*** Begin section ***

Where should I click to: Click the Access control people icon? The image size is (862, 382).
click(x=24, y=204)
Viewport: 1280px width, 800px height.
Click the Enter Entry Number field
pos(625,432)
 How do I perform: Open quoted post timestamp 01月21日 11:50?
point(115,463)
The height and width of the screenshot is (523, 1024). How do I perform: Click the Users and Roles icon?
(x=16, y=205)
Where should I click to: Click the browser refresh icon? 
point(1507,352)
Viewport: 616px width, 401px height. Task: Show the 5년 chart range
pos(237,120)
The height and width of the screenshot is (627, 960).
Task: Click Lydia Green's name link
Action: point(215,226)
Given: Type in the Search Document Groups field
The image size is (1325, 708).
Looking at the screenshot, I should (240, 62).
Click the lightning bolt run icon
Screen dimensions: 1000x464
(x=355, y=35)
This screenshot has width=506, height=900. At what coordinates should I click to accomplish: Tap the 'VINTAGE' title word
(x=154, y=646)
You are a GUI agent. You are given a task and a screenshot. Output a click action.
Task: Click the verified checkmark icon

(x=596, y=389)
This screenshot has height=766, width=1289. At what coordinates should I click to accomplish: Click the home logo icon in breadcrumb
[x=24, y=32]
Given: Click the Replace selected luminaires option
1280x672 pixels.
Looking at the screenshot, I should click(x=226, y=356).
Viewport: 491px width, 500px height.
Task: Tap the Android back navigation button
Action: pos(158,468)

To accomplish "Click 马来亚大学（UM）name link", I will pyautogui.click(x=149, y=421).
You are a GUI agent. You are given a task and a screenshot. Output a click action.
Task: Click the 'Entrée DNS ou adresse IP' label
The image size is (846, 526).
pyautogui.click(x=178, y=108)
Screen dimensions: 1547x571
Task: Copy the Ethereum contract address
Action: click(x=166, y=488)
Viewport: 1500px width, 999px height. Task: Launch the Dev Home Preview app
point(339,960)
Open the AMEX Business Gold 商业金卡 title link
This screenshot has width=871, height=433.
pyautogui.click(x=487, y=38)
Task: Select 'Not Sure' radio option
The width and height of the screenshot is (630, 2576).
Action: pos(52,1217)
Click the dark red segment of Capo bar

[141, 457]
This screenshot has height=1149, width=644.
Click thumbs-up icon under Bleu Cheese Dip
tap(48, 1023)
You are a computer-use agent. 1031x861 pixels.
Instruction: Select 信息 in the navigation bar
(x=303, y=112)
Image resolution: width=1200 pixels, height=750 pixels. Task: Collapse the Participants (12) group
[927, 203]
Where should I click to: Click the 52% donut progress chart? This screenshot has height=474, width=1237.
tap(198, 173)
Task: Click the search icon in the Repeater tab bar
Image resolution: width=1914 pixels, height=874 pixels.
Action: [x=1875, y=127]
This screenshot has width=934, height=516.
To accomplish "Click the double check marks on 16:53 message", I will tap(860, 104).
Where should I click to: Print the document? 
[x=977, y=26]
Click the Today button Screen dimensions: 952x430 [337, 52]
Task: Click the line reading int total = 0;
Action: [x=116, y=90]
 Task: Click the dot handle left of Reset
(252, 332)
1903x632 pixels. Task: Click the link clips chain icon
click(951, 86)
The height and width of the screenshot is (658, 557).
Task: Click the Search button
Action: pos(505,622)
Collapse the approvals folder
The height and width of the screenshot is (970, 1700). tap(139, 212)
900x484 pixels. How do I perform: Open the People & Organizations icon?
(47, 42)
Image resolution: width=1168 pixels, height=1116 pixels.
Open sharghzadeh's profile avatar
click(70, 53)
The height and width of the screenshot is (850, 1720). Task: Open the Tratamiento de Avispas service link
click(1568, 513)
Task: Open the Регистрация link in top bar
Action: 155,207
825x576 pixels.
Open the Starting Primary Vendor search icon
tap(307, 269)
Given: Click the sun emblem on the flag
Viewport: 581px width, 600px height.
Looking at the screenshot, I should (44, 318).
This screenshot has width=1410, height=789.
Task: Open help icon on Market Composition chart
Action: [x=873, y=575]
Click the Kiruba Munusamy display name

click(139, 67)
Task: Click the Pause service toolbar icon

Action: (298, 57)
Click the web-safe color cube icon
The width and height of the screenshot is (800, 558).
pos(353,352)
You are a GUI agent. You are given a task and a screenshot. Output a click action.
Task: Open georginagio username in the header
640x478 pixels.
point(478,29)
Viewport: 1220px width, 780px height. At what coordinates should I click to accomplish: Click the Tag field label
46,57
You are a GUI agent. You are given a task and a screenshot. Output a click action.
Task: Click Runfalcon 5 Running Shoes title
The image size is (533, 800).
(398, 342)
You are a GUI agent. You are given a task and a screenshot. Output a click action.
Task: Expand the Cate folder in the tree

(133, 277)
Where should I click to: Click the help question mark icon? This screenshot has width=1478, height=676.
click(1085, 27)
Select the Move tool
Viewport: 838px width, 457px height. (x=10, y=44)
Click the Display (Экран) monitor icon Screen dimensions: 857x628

*** End section ***

What you need to do
Copy every record shown above, exactly and completely.

Solution for this problem
Where should I click to: Click the Access control people icon? The image size is (862, 382).
click(x=24, y=204)
Viewport: 1280px width, 800px height.
Click the Enter Entry Number field
pos(625,432)
 How do I perform: Open quoted post timestamp 01月21日 11:50?
point(115,463)
The height and width of the screenshot is (523, 1024). How do I perform: Click the Users and Roles icon?
(x=16, y=205)
Where should I click to: Click the browser refresh icon? 
point(1507,352)
Viewport: 616px width, 401px height. Task: Show the 5년 chart range
pos(237,120)
The height and width of the screenshot is (627, 960).
Task: Click Lydia Green's name link
Action: point(215,226)
Given: Type in the Search Document Groups field
The image size is (1325, 708).
Looking at the screenshot, I should (240, 62).
Click the lightning bolt run icon
Screen dimensions: 1000x464
(x=355, y=35)
This screenshot has width=506, height=900. At what coordinates should I click to accomplish: Tap the 'VINTAGE' title word
(x=154, y=646)
You are a GUI agent. You are given a task and a screenshot. Output a click action.
Task: Click the verified checkmark icon

(x=596, y=389)
This screenshot has height=766, width=1289. At what coordinates should I click to accomplish: Click the home logo icon in breadcrumb
[x=24, y=32]
Given: Click the Replace selected luminaires option
1280x672 pixels.
Looking at the screenshot, I should click(x=226, y=356).
Viewport: 491px width, 500px height.
Task: Tap the Android back navigation button
Action: pos(158,468)

To accomplish "Click 马来亚大学（UM）name link", I will pyautogui.click(x=149, y=421).
You are a GUI agent. You are given a task and a screenshot. Output a click action.
Task: Click the 'Entrée DNS ou adresse IP' label
The image size is (846, 526).
pyautogui.click(x=178, y=108)
Screen dimensions: 1547x571
Task: Copy the Ethereum contract address
Action: click(x=166, y=488)
Viewport: 1500px width, 999px height. Task: Launch the Dev Home Preview app
point(339,960)
Open the AMEX Business Gold 商业金卡 title link
This screenshot has width=871, height=433.
pyautogui.click(x=487, y=38)
Task: Select 'Not Sure' radio option
The width and height of the screenshot is (630, 2576).
Action: pos(52,1217)
Click the dark red segment of Capo bar

[141, 457]
This screenshot has height=1149, width=644.
Click thumbs-up icon under Bleu Cheese Dip
tap(48, 1023)
You are a computer-use agent. 1031x861 pixels.
Instruction: Select 信息 in the navigation bar
(x=303, y=112)
Image resolution: width=1200 pixels, height=750 pixels. Task: Collapse the Participants (12) group
[927, 203]
Where should I click to: Click the 52% donut progress chart? This screenshot has height=474, width=1237.
tap(198, 173)
Task: Click the search icon in the Repeater tab bar
Image resolution: width=1914 pixels, height=874 pixels.
Action: [x=1875, y=127]
This screenshot has width=934, height=516.
To accomplish "Click the double check marks on 16:53 message", I will tap(860, 104).
Where should I click to: Print the document? 
[x=977, y=26]
Click the Today button Screen dimensions: 952x430 [337, 52]
Task: Click the line reading int total = 0;
Action: [x=116, y=90]
 Task: Click the dot handle left of Reset
(252, 332)
1903x632 pixels. Task: Click the link clips chain icon
click(951, 86)
The height and width of the screenshot is (658, 557).
Task: Click the Search button
Action: pos(505,622)
Collapse the approvals folder
The height and width of the screenshot is (970, 1700). tap(139, 212)
900x484 pixels. How do I perform: Open the People & Organizations icon?
(47, 42)
Image resolution: width=1168 pixels, height=1116 pixels.
Open sharghzadeh's profile avatar
click(70, 53)
The height and width of the screenshot is (850, 1720). Task: Open the Tratamiento de Avispas service link
click(1568, 513)
Task: Open the Регистрация link in top bar
Action: 155,207
825x576 pixels.
Open the Starting Primary Vendor search icon
tap(307, 269)
Given: Click the sun emblem on the flag
Viewport: 581px width, 600px height.
Looking at the screenshot, I should (44, 318).
This screenshot has width=1410, height=789.
Task: Open help icon on Market Composition chart
Action: [x=873, y=575]
Click the Kiruba Munusamy display name

click(139, 67)
Task: Click the Pause service toolbar icon

Action: (298, 57)
Click the web-safe color cube icon
The width and height of the screenshot is (800, 558).
pos(353,352)
You are a GUI agent. You are given a task and a screenshot. Output a click action.
Task: Open georginagio username in the header
640x478 pixels.
point(478,29)
Viewport: 1220px width, 780px height. At what coordinates should I click to accomplish: Click the Tag field label
46,57
You are a GUI agent. You are given a task and a screenshot. Output a click action.
Task: Click Runfalcon 5 Running Shoes title
The image size is (533, 800).
(398, 342)
You are a GUI agent. You are given a task and a screenshot. Output a click action.
Task: Expand the Cate folder in the tree

(133, 277)
Where should I click to: Click the help question mark icon? This screenshot has width=1478, height=676.
click(1085, 27)
Select the Move tool
Viewport: 838px width, 457px height. (x=10, y=44)
Click the Display (Экран) monitor icon Screen dimensions: 857x628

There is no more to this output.